··· DATA FOR THIS EXERCISE
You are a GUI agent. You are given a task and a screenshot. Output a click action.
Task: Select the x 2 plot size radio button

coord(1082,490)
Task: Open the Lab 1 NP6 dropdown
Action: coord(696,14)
······
_TO DO_
Could you retype every line of the listing above, word for word?

_ANSWER_
You are a GUI agent. You are given a task and a screenshot. Output a click action.
Task: Select the x 2 plot size radio button

coord(1082,490)
Task: Open the Lab 1 NP6 dropdown
Action: coord(696,14)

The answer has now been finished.